New constraints on the presence of lightweight dark matter in the Milky Way

Dark matter, made up of particles that do not reflect, emit or absorb light, is expected to make up most of the matter in the universe. However, its lack of interactions with light prevents its direct detection using conventional experimental methods.

Physicists have been trying to devise alternative methods to detect and study dark matter for decades, but many questions about its nature and presence in our galaxy remain unanswered. Pulsar Timing Array (PTA) experiments attempt to verify the existence of so-called ultralight dark matter particles by examining the millisecond timing of an array of galactic radio pulsars (i.e. celestial bodies that emit regular millisecond radio wave pulses).

The European Pulsar Timing Array, a multinational team of researchers at different institutes that uses 6 radio telescopes across Europe to observe specific pulsars, recently analyzed the second wave of data they collected. Their paperpublished in Physical review lettersplaces more stringent constraints on the presence of lightweight dark matter in the Milky Way.

“This paper was basically the result of my first doctoral project,” Clemente Samara, co-author of the paper, told Phys.org. “The idea arose when I asked my supervisor if I could conduct research focused on gravitational wave science, but from a particle physics perspective. The main goal of the project was to restrict the existence of so-called lightweight dark matter in our galaxy.”

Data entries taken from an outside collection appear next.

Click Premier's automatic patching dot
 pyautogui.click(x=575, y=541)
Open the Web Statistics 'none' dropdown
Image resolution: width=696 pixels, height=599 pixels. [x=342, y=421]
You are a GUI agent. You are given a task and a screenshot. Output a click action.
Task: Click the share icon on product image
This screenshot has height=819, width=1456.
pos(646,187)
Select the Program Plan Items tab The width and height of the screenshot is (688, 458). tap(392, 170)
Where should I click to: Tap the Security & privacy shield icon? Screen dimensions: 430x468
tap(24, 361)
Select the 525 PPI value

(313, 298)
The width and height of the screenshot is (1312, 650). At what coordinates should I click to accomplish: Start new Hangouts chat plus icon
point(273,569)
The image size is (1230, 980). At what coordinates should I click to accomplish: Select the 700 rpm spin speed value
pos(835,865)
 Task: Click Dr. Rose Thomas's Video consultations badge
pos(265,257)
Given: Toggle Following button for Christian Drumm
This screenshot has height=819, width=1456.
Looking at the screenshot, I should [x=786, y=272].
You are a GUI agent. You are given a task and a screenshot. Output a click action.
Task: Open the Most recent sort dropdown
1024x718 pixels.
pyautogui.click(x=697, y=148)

Light dark matter is a hypothetical candidate for dark matter, consisting of extremely light particles that could solve long-standing mysteries in astrophysics. The latest study conducted by Samara and his colleagues was aimed at verifying the possibility of the presence of this type of dark matter in our galaxy, through data collected by the European Pulsar Timing Array.

“We were inspired by previous efforts in this area, especially by The work of Burayko and her collaborators“Thanks to the longer duration and improved resolution of our data set, we were able to put more stringent constraints on the presence of lightweight dark matter in the Milky Way,” Samara said.

The latest paper by the European Pulsar Timing Array makes different assumptions from those made by other studies conducted in the past. Instead of exploring interactions between dark matter and ordinary matter, it assumes that these interactions occur only through gravitational effects.

“We assumed that dark matter interacts with ordinary matter only through gravitational interaction,” Samara explained. “This is a fairly strong claim: in fact, the only certain thing we know about dark matter is that it interacts with gravity. In short, dark matter produces potential wells in which pulsating radio rays travel. But the depth of these wells is periodic, and so the travel time The radio beam from pulsars to Earth changes with a distinct periodicity as well.

By looking for precisely this effect in the second wave of data from the European Pulsar Timing Array, Samara and his colleagues were able to place new constraints on the presence of very light dark matter around pulsars. The European Pulsar Timing Array has been collecting this data for nearly 25 years, using 6 advanced radio telescopes located in various places around Europe.

“Based on our analyses, we can rule out that ultralight particles in a certain range of masses could make up the entire amount of dark matter,” Samara said. “So, if they were there, we would still need something else to explain what we’re seeing. This result is fairly robust, since we focused on the gravitational interaction of dark matter, which is the only thing we know for sure.”

Recent work by the European Pulsar Timing Array shows that lightweight particles with masses of 10−24.0 eV≲m≲10−23.3 eV cannot make up 100% of the measured local dark matter density and can have a local density of ρ≲0.3 on Most. Jeff/cm³. These new constraints could guide further research in this area, which could benefit future searches for the elusive dark matter candidate.

“I now plan to explore whether pulsars have signatures that can tell us more about dark matter,” Samara added. “Furthermore, I am generally interested in PTA science, so I would also like to work on astrophysical modeling of binary systems of supermassive black holes, which is thought to be a compelling explanation for the random gravitational wave background we recently observed.”